B.B. says/sings that she has a lover during the day and a husband during the night and then she exchanged the lover for a husband and got a new lover and so on and then it stops cause she's not in the mood to take another lover in the meantime (because eventually she gets old and cares more about stray dogs and their rescue and maybe putting ribbons in her hair and lots of make-up on).
J'ai pris l'amant pour mari
Et un amant pour amant
Qui deviendra mon mari
Aussi longtemps
Que je n'aurai pas envie
De prendre un nouvel amant
Qui remplacera mon mari
En attendant
It's deep french pop sailing in shallow waters.
Now M.E.. Some hours before this song came into my ears I was re-reading M.E.'s Noaptea de Sanziene, where Stefan, who wants to live outside time (with a capital T) doesn't understand why he has fallen in love with Ileana while he loved his wife, Ioana.
Where can such love go? Anna Karenina, Tristan and Isolda? It would be too sad. A love that replaces another, an adultery that would be just like any other, born from Time, eroded by Time, destined to death, like any creature born out of death that returns into death. If I can't love one the same way I love the other one, what's the point of this new love? Why did I meet Ileana? Why did I fall in love with her? I've always loved Ioana; from the moment I saw her I understood that I've always loved her, that this love was destined to me. Then why did I fall in love with another? Only to sleep with her? If this new, unexpected, unsolicited love would only lead to replacing Ioana with Ileana then it would make no sense.
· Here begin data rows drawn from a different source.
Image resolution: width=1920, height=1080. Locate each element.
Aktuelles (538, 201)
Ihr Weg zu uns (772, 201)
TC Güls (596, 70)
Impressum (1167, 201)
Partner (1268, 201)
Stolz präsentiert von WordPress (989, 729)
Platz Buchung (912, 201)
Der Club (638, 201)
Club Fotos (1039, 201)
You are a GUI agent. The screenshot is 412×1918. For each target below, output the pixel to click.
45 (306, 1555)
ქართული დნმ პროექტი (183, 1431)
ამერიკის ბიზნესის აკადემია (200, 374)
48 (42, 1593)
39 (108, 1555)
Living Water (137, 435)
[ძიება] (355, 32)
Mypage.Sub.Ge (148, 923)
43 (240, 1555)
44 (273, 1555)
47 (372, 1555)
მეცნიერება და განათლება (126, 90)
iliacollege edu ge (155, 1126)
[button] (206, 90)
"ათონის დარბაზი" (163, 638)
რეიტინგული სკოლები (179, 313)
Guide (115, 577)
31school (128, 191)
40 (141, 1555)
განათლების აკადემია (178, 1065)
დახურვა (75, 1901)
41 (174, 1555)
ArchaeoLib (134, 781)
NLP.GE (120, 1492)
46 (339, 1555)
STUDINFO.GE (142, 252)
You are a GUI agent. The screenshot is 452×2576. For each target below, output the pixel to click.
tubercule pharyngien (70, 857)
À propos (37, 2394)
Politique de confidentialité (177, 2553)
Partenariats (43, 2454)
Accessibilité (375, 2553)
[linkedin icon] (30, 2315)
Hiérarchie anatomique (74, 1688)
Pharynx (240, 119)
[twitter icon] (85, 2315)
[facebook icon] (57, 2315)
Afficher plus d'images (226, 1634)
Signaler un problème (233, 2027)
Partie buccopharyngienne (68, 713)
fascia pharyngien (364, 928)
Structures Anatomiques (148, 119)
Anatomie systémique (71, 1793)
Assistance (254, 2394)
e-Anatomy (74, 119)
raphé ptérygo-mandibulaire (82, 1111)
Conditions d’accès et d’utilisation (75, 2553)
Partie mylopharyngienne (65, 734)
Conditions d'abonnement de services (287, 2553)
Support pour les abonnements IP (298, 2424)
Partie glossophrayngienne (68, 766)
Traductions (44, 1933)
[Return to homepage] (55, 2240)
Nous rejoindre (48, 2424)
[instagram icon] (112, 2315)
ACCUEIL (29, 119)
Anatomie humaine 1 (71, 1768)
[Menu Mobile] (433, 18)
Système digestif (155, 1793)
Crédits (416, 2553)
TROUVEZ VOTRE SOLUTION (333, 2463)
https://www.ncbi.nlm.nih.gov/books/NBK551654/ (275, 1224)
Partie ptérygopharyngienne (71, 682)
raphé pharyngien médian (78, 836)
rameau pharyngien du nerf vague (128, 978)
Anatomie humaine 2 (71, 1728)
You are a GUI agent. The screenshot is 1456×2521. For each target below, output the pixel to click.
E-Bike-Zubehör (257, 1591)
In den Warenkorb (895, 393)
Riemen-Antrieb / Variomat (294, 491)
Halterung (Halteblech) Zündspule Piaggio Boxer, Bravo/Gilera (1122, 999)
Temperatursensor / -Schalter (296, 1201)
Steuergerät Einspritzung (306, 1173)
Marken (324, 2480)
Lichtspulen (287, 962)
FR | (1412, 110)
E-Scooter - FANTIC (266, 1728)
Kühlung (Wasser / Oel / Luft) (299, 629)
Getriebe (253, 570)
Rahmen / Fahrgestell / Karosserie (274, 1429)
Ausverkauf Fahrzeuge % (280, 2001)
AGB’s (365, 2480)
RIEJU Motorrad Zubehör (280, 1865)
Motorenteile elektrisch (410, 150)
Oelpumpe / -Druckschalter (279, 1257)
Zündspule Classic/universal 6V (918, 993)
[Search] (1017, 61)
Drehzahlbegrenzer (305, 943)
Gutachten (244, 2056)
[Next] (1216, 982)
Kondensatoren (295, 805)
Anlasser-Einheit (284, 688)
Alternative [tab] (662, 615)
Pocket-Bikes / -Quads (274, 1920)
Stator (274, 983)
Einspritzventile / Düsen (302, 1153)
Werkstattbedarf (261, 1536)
And on the dusty train platform, looking at the people running like mad to get on the train that wouldn't leave for another 15 minutes, this idea that we only replace one love with another, mechanically, meaninglessly, brainlessly (but not without hope), seemed extremely revolutionary, even intelligent. I don't consider it such anymore, however, it's the kind of awakening that can never come post-priori simply because we give too much meaning to our actions and attractions.
Who cares.
That is, Dr. Who cares.
(cause he has two hearts and is a time traveller).